El secreto está en generar contenido

Animarse a ser

Aferrarse a ciertas ideas puede ser una trampa mental que nos lleva al fracaso. ¿Y qué sería fracasar estrepitosamente? Culpar a otros de nuestras circunstancias. Buscar respuestas fuera de nosotros mismos. Aunque suene a cliché, llega un momento en que hay que tomar una decisión: dejar de consumir contenido y empezar a crear.

Es mejor dejarse llevar por el teclado. En mi caso, no pienso demasiado en la siguiente palabra. Aunque suelo buscar libros sobre cómo escribir, Mientras Escribo, de Stephen King, es un favorito, lo más importante es escribir, todo el tiempo y todo lo que puedas. Y, de repente, te sentís mejor. Hay tantas historias por contar, tantas cosas por decir. Aunque parezca que todo ya fue dicho, esa es una gran mentira.

Una decisión

A veces, las palabras en mi cabeza se sienten como migas en la cama: incómodas, inevitables. Escribirlas es una manera de sacudirlas y dejarlas volar. Leer también ayuda, porque las palabras forman imágenes en tu cerebro. No entiendo cómo hay gente que no disfruta leer, es como la gente que no disfruta la comida: inconcebible.

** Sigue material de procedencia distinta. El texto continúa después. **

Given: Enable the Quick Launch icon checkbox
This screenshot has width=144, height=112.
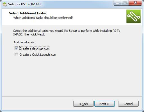Looking at the screenshot, I should [16, 55].
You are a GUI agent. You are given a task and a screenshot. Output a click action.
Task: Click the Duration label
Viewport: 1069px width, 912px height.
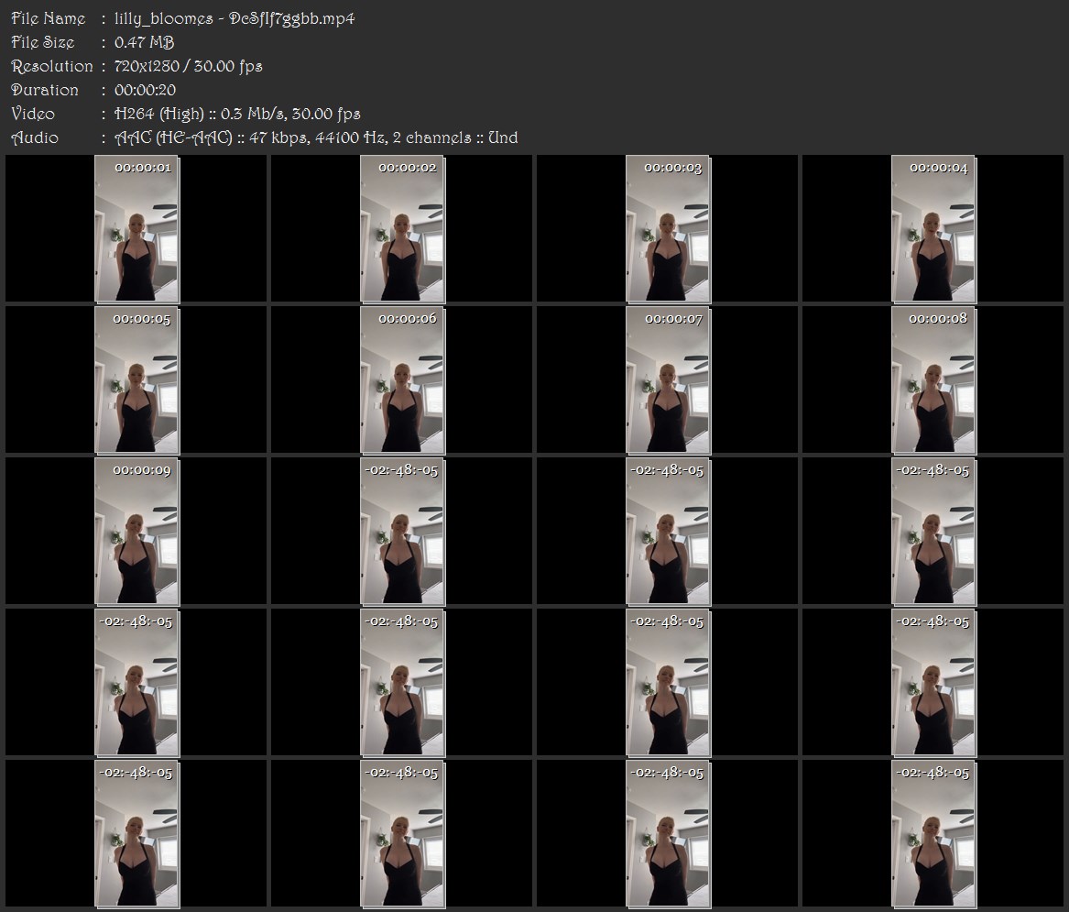point(45,90)
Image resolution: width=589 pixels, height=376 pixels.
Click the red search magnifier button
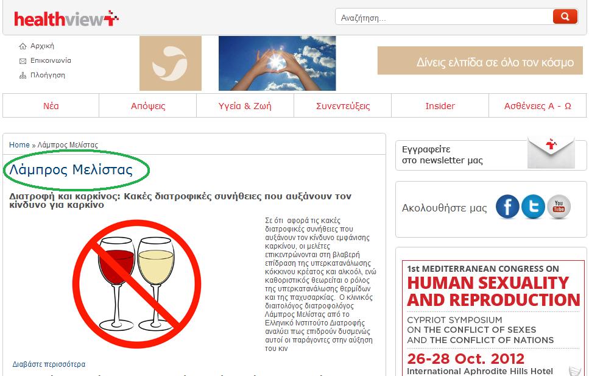[565, 16]
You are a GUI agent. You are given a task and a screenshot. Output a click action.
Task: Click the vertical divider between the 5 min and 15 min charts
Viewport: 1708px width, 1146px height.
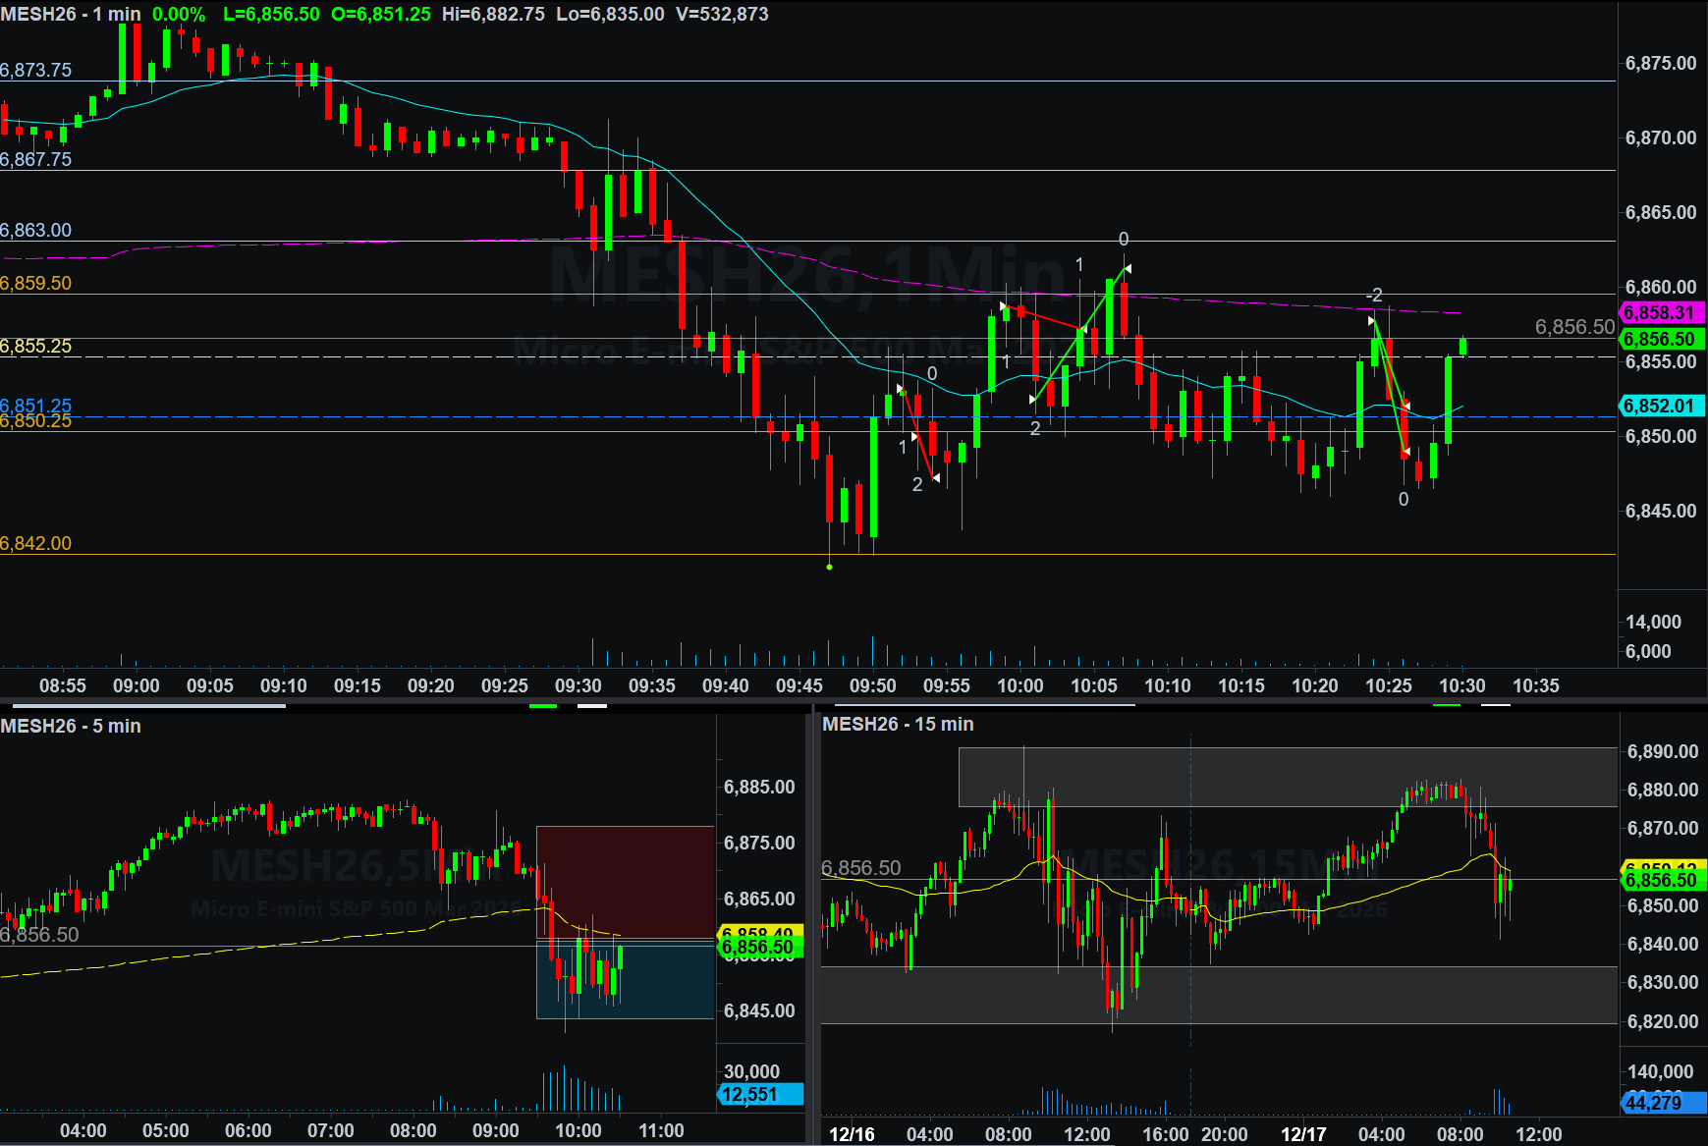pos(812,923)
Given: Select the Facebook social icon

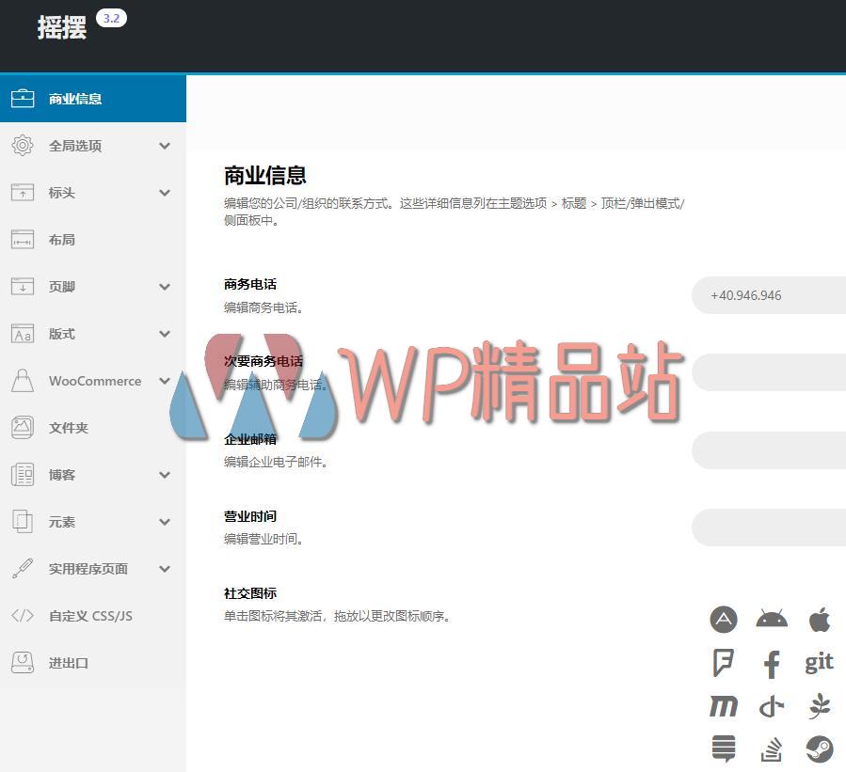Looking at the screenshot, I should [771, 663].
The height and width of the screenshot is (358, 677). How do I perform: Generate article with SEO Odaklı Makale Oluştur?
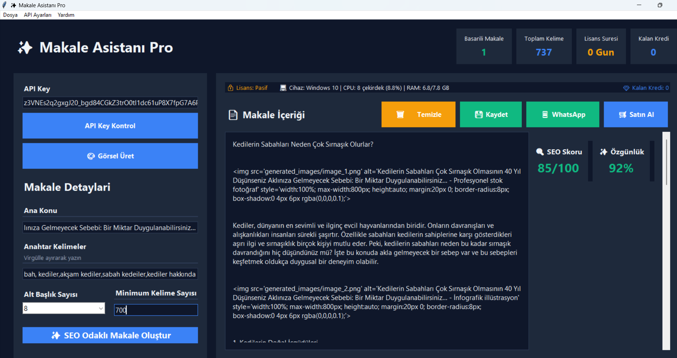110,335
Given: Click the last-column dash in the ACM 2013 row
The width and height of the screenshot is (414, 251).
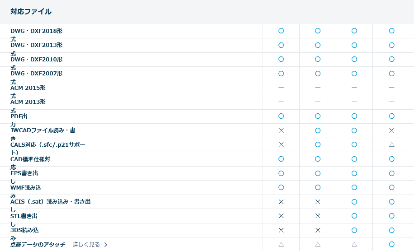Looking at the screenshot, I should [x=391, y=102].
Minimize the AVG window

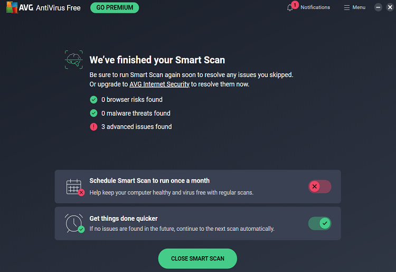tap(378, 7)
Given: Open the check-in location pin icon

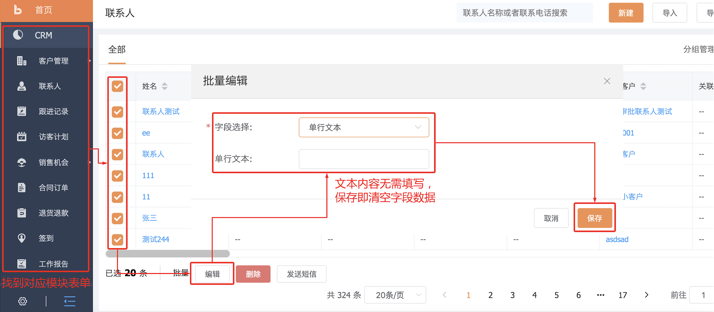Looking at the screenshot, I should tap(21, 238).
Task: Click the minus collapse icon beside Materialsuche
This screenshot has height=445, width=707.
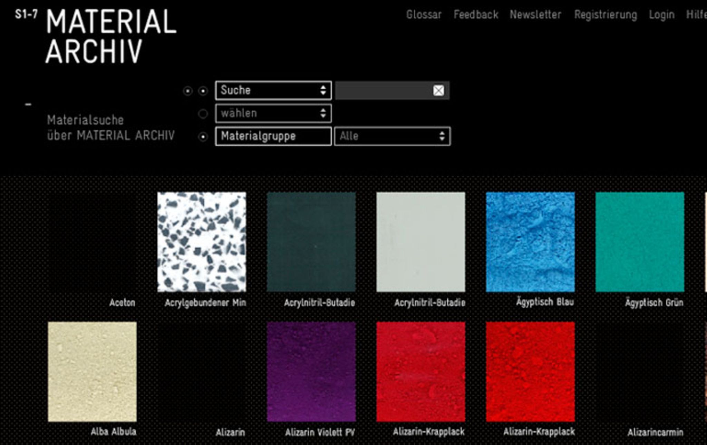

Es una experiencia completamente distinta al doom scrolling infinito o la pasividad de ver videos. Incluso escuchar música está más conectado con nuestro cerebro, con la forma en que interpretamos los estímulos. El proceso de crear nos estimula de maneras que, aunque no las entendamos del todo, son necesarias.

Nuestra audiencia

Pensar en quién leerá esto es otro error. Al final, no está bajo nuestro control quién encontrará estas palabras. Producir es un acto de rebeldía, y no se trata de nosotros. Tal vez se trate de una amiga o alguien con quien quieras compartir el fruto de tu trabajo. Pero incluso entonces, debe ser un acto revolucionario de autonomía.

El condicionamiento de los otros, ese infierno que representan, puede convertirse en cadenas invisibles. Estas cadenas te frenan y evitan que digas eso que llevás en la cabeza. Pero si no lo decís, probablemente termines con un sarpullido, dolor de cabeza o algún otro síntoma en el cuerpo. Porque el cuerpo también necesita expresión: pintar, dibujar, escribir, sacar fotos, cantar o bailar. Crear es más que arte; es supervivencia.